Oyun Pinata isimli hayali bir ada da geçiyor. Yapıma girer girmez, Viva
Pinata’yı anlatan eğlenceli bir video ile karşılaşıyoruz. Ondan sonra ise oyun
içine giriyoruz. İlk olarak yavaş yavaş ilerlerken, karşımızda ağlayan birini
göreceğiz ki, adı Leafos. Leafos, aslında bizim sağ kolumuz diyebiliriz. Çünkü
kontrolleri, neler yapmamız gerektiğini, neyi nasıl yapacağımı, olan gelişmeleri
direk olarak aktarıyor. Amacımız bize verilen bahçeyi “Cennet bahçesi” misali
gibi bir hale getirmek. İçini ne kadar güzel ve düzenli hale getirirsek,
çevreden hayvanlar gelmeye başlıyor. İlk başladığımız zaman bahçe içinde
hurdalar yer alıyor ve bakımsızlıktan dolayı mahvolmuş durumda. Bir kürek
sayesinde toprağı düzeltip, hurdaları kırabiliyoruz. Yeri geldiğinde toprağı
kazıyor, farklı bir şeyler ekebiliyoruz. Ekmek demişken, sonuçta çimsiz,
çiçeksiz bahçe olmaz. Kürekle düzelttiğimiz veya kazdığımız yerlerin üstüne çim
serpmemiz ve yeşil doğal bir alan kazanmamız lazım. Zaten bu doğal yaşanabilir
alanı kazandıkça, havyanlar da akın akın bahçemizi dolduruyor. Tabii ki çimle
değil, ayrıca ektiğimiz bitkilerle de etrafı daha yaşanabilir ve güzel hale
getiriyoruz.
Viva Pinata’da da doğal bir denge var. İş sadece bahçeyi düzenlemekle bitmiyor,
ayrıca dengeyi de sağlamak lazım. Şöyle ki; mesela bahçeye ilk gelen kurtlar
çimlerle besleniyor ve bu yüzden etrafta çimin olması lazım. Kurtçuklardan sonra
gelen kuşlar ise kurtçuklarla besleniyorlar. Başka bitkilerle beslenen yaşayan
hayvanlar oluyor, otçul bu hayvanlarla beslenen etçil diğer hayvanlar oluyor.
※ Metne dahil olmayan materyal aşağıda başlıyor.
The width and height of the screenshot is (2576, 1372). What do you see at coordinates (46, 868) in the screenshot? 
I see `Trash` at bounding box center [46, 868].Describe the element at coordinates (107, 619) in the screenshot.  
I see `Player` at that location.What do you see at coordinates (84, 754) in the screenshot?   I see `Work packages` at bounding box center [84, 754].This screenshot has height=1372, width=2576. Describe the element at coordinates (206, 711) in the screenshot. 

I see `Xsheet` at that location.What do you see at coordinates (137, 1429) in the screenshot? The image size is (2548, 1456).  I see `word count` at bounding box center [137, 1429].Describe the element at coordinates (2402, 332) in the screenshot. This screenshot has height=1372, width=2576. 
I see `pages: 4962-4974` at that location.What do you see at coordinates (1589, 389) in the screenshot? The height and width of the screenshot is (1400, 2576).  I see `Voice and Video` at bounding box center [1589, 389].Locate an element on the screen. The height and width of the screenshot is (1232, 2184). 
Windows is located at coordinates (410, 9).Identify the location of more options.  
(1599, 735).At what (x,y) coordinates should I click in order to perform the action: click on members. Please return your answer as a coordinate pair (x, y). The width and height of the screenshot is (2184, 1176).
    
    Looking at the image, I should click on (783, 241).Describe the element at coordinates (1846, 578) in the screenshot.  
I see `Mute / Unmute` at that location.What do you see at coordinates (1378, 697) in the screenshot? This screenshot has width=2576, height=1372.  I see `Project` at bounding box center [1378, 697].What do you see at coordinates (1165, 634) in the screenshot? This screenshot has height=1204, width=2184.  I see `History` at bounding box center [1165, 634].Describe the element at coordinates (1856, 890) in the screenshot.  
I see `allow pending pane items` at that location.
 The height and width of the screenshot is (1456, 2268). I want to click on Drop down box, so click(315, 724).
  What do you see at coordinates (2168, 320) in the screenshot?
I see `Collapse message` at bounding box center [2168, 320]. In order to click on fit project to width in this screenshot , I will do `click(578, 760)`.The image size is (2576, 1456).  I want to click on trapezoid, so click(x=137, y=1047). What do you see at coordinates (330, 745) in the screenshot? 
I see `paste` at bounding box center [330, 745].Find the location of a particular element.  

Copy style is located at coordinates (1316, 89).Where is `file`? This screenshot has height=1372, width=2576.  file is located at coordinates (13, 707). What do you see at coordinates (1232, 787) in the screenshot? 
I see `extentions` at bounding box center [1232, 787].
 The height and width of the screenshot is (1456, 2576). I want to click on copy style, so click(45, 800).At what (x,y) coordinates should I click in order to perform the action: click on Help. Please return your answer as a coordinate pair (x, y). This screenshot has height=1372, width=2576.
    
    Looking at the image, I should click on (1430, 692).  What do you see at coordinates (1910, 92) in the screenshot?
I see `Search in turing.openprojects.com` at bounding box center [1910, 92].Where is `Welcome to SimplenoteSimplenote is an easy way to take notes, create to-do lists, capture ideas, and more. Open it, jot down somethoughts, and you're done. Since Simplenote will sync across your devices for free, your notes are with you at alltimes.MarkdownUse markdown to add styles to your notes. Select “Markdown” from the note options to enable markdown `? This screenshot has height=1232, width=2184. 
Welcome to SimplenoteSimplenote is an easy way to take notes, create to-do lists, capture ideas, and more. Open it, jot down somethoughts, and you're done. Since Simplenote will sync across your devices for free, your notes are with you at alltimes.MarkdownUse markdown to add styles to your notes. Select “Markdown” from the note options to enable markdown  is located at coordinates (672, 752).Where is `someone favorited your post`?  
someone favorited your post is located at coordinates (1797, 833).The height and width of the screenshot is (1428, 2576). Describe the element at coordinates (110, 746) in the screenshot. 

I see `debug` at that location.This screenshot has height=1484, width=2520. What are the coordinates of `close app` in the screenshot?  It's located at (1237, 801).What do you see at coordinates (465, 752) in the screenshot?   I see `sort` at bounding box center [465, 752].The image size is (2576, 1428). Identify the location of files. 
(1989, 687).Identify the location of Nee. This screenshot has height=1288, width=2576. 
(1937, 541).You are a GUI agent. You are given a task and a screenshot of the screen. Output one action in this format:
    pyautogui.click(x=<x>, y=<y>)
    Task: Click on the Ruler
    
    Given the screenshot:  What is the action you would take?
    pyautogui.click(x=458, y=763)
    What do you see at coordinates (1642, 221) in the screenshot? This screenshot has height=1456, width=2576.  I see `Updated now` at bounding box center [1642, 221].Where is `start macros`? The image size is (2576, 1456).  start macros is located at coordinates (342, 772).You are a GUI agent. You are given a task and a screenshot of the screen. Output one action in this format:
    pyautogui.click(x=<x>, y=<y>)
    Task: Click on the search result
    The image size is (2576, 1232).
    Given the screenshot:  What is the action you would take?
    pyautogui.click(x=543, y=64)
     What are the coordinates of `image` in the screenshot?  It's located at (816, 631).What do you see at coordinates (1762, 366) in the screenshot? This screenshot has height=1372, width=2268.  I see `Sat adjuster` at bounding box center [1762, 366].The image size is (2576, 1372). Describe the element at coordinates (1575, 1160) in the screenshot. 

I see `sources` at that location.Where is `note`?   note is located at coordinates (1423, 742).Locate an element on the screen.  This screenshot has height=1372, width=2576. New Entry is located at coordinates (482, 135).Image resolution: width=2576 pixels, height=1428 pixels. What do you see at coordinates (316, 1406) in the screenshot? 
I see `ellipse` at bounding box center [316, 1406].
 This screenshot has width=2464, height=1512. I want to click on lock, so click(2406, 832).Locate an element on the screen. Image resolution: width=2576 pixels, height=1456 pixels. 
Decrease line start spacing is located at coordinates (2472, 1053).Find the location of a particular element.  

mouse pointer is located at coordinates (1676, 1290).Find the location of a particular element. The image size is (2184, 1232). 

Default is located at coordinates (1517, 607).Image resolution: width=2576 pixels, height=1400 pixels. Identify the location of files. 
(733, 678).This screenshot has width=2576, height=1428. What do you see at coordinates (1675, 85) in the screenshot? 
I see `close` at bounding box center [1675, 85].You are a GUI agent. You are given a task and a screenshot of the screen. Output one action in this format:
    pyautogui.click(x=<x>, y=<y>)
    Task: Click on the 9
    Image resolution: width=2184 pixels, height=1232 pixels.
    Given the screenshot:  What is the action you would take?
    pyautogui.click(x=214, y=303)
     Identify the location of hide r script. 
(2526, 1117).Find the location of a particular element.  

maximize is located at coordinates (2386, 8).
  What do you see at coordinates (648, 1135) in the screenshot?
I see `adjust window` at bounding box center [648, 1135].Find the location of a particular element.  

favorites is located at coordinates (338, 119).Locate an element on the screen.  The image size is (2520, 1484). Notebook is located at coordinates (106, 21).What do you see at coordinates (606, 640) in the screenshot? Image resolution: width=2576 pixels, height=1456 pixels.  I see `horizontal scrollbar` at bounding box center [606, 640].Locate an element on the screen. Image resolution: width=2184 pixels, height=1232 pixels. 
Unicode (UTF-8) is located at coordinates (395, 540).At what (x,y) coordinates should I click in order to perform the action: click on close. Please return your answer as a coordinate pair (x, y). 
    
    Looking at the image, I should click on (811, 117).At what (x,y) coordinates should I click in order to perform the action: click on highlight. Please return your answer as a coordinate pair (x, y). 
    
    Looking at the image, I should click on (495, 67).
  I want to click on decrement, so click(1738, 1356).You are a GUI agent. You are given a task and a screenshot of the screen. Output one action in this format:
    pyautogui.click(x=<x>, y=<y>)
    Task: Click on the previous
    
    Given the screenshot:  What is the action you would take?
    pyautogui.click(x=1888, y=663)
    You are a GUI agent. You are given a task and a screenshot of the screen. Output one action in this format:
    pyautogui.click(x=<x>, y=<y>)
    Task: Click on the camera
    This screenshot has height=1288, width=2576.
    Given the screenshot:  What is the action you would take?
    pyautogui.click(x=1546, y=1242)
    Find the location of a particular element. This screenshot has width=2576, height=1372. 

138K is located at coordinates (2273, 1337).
Eğer bir şey eksik olursa denge bozulabiliyor. Aynı şekilde beslenme zinciri
yanında hayvancıklarımızın(Hayvancık diyorum çünkü çok sevimli modellenmişler)
üremesi ve barınmasını da sağlamamız gerekiyor. Yaşamaları için yuvalarını
yapıyoruz. Yuvaların inşaatını ise robot yardımcımız hallediyor. İnşaat olayına
girmeden önce bahçe içine bir tane derme çatma barınak kuruluyor ki, bahçede
uygun olan kurulacak yere koyuyoruz. Daha sonra robot yardımcımız geliyor ve
içine giriyor. Bir süre sonra yuvayı yapmış oluyor. Ancak iş sadece yuva
yapımıyla sınırlı değil tabii ki, bunlar dışında farklı şeylerde inşa ediliyor.